Source material =
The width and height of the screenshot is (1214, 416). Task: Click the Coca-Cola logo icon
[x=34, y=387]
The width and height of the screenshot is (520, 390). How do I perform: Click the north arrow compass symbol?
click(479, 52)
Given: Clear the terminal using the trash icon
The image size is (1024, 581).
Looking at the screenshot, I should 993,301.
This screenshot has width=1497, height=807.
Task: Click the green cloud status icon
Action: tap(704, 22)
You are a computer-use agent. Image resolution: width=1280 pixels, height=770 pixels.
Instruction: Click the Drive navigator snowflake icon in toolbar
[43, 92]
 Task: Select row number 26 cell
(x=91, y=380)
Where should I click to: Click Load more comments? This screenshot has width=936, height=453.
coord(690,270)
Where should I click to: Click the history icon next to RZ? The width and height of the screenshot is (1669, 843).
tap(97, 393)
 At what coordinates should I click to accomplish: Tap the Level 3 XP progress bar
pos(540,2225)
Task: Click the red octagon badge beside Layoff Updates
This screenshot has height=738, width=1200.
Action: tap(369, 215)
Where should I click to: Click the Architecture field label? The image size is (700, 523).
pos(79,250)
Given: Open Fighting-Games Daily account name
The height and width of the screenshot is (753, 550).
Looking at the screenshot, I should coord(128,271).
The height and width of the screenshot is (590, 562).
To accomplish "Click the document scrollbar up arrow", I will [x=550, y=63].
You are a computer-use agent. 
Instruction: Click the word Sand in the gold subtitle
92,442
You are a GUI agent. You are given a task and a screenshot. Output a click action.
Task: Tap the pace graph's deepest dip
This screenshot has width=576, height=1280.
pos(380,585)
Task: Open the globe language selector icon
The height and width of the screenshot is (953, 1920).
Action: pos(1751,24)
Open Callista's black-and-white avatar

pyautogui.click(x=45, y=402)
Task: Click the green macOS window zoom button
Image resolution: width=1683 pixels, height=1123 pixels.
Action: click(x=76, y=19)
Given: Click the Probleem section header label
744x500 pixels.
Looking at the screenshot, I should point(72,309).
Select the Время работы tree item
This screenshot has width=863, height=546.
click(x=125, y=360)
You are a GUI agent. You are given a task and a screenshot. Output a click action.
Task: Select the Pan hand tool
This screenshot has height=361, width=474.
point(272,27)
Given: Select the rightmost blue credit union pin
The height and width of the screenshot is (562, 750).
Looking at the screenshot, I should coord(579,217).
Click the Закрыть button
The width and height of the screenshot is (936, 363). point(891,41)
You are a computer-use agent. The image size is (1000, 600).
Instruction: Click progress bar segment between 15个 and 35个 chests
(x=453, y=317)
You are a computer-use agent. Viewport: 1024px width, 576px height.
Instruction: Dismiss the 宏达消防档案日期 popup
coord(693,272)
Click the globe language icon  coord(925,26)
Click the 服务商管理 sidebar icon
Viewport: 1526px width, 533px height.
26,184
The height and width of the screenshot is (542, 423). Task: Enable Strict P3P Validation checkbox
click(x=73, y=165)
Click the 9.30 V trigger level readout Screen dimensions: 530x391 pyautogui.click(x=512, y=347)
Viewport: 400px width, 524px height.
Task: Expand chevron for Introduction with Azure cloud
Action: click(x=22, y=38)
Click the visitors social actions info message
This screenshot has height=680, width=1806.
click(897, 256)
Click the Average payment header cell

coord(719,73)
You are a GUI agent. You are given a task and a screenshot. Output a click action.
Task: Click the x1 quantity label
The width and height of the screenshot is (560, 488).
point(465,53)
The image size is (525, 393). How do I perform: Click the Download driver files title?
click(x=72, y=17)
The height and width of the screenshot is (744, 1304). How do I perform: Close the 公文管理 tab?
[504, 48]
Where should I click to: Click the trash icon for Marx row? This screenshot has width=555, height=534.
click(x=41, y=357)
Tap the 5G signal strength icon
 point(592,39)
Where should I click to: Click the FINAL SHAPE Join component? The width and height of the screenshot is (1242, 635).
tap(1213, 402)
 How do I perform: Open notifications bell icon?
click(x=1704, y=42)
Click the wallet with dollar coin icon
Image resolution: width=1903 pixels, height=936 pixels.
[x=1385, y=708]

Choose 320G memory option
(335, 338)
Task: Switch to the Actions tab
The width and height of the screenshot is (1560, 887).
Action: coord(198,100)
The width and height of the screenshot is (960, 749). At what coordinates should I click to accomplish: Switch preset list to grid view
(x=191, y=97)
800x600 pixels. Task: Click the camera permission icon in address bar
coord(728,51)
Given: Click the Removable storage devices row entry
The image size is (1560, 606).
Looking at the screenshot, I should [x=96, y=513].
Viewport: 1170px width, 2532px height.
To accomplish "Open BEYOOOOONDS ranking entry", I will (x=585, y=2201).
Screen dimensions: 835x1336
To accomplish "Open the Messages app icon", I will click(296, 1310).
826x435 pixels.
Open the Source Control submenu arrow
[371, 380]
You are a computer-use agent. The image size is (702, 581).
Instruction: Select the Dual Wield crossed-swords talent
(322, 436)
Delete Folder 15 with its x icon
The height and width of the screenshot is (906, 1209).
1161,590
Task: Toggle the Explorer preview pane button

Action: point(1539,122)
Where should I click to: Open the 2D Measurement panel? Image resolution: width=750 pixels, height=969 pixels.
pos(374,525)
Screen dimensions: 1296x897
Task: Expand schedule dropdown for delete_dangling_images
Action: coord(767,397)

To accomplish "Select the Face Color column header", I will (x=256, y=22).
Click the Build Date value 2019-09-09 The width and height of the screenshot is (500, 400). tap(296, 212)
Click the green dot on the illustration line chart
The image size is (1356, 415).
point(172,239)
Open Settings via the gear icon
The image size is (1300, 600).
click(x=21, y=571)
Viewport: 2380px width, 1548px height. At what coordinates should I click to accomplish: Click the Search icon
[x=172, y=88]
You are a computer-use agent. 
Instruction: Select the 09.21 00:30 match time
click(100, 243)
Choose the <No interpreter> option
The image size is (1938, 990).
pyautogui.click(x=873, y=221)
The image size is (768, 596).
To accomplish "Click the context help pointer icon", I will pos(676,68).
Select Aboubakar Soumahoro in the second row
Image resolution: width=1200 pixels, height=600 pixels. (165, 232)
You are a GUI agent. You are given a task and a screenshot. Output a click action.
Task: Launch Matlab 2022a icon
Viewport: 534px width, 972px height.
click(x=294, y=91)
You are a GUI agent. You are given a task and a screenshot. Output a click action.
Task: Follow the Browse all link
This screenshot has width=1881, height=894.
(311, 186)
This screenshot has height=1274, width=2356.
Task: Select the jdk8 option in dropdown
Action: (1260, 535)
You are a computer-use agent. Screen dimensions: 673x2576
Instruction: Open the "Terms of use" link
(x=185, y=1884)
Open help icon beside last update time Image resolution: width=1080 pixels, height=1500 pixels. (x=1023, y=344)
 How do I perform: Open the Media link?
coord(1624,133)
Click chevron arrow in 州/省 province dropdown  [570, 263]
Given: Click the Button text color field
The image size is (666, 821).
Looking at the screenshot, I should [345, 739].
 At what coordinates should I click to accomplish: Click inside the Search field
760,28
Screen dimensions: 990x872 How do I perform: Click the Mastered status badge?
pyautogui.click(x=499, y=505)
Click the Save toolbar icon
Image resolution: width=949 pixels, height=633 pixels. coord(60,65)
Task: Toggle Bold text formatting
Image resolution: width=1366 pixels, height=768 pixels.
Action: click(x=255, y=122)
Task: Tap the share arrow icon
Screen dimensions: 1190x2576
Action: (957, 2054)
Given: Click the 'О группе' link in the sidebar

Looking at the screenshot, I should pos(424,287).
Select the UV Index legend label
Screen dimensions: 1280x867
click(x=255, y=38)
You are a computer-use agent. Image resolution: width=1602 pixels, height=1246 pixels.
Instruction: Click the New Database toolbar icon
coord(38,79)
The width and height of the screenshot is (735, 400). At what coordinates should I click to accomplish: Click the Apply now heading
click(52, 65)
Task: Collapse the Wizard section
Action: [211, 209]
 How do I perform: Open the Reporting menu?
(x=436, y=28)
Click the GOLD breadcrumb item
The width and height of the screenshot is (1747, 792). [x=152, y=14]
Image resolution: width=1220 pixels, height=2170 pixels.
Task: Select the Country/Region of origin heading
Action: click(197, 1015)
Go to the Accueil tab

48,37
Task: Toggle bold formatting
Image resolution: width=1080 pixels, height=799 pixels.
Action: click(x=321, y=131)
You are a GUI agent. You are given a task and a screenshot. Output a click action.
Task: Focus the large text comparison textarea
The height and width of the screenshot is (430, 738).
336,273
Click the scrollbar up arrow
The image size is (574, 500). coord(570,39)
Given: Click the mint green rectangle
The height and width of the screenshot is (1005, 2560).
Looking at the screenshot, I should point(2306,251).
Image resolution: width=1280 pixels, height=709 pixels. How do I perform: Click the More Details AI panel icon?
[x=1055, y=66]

Work instruction = Where a line of the entries contains "help", report that line.

Task solution =
To accomplish "Click the context help pointer icon", I will pos(676,68).
Open help icon beside last update time Image resolution: width=1080 pixels, height=1500 pixels. (x=1023, y=344)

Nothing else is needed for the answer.